Find the ground state energy of a particle restricted to move in one dimension subject to the potential below using perturbation theory.
The box is like a normal box except it has a step in the middle of it making it have 2 wells with length a and the width of the step is b.
I'm not sure how to account for the potential since there are two wells.
My setup right now using braket notation is E = 2<Y|Y> + <Y|Vo|Y> where Y is the wavefunction Yo = (2/a)1/2 sin(nπx/a)
Can I get some feedback as to if I am headed in the right direction or how to get there if I am not?
Thank you.
That situation is treated several places online, including here:
http://www.hep.man.ac.uk/u/forshaw/BoseFermi/Double%20Well.html
Thanks for the link. It is a bit confusing though since it deals with 2 particles. I'm not really sure which functions apply to my problem.
The example deals with two wave functions for one particle, if I understand it correctly. One is symmetric and the other antisymmetric. If the partcle starts in one well it leaks through to the other well.
My quantum mechanics is very rusty so I'm afraid that is all the help i'm able to give you.
Write the potential as:
V + V'
where V is the ordinary square well and V' is the step of width b in the middle.
Then, to first order in perturbation theory, the energy increases by:
<Y|V'|Y>
This can be written as the integral:
Int |Y(x)|^2 V'(x) dx
Ok well I did the problem and came up with a really long answer. My concern is that I used the wrong limits. If the box has segments of a, b, and a, the perturbation part is going to be from a to a+b. This is what I integrate over, correct? And also, the original wavefunction that I used, the a in the denominator of the sin function and in the 2/a part should be replaced with the width of the whole box 2a+b since that is the unperturbed system. I'm just not sure of my answer because nothing really canceled.
If you put one boundary of the box at
x = 0 and the other at x = L, then you are saying that L = 2 a + b. The perturbation is nonzero over a length b near the middle (around L/2)?
The unperturbed wavefunction is:
Y(x) = sqrt(2/L)Sin(pi x/L)
What you need to do is integrate:
|Y(x)|^2 V(x)dx
where V(x) is the perturbation
This gives the correction to the ground state energy.
Right, the whole box is length 2a+b. The step is positioned right in the middle at length b with two equal lengths of a on either side of it. The height of the step is the perturbation Vo. For L I put in the length of the whole box 2a+b. I integrated from a to a+b which is the length of the perturbation. I see that you did not put an "n" in your function. Do you assume n=1 for ground state?

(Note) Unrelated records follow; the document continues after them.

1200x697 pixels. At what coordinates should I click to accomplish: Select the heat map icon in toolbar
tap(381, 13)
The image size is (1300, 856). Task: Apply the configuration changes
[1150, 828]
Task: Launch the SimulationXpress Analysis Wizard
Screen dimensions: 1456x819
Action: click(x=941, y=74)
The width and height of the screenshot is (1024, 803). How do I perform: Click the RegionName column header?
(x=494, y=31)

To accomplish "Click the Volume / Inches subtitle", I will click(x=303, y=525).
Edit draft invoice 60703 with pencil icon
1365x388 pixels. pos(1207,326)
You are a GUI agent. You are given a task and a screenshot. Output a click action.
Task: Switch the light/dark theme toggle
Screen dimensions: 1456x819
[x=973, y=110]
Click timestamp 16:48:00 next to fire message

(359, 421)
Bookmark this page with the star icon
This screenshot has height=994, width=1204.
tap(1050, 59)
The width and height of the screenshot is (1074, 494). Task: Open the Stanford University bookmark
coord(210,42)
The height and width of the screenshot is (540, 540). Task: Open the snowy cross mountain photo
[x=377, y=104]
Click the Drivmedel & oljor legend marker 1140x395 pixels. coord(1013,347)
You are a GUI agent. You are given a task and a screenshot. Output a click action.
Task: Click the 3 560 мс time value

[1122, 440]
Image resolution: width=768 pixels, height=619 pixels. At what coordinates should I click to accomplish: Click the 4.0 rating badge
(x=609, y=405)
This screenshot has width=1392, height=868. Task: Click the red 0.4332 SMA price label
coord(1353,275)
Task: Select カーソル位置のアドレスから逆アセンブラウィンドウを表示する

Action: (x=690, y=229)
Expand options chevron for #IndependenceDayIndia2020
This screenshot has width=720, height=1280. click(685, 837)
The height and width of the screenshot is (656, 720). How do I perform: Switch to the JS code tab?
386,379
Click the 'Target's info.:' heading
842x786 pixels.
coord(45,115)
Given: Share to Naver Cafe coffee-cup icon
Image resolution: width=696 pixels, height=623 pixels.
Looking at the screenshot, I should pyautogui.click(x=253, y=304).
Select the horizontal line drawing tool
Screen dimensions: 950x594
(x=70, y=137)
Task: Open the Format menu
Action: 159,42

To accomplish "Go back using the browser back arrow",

Yes, n = 1 for the ground state. You just add the result of the integral to the unperturbed ground state energy of
hbar^2 pi^2/(2 m L^2)
to obtain the ground state energy to first order in the pertubation.
Yep that's what I did. Thanks for your help Count Iblis and drwls.
I'm actually working on this same problem and in a desparate attempt found this online looking for help.
I'm still slightly confuse about the limits of integration and what to use for V(x). When integrating how do you handle the V(x) term?
With the limits (from a => a+b) with my Y as (2/(2a+b))^.5sin(pi*x/(2a+b)), I get a huge number of uncancelled terms that just seem to sit there. Is this correct?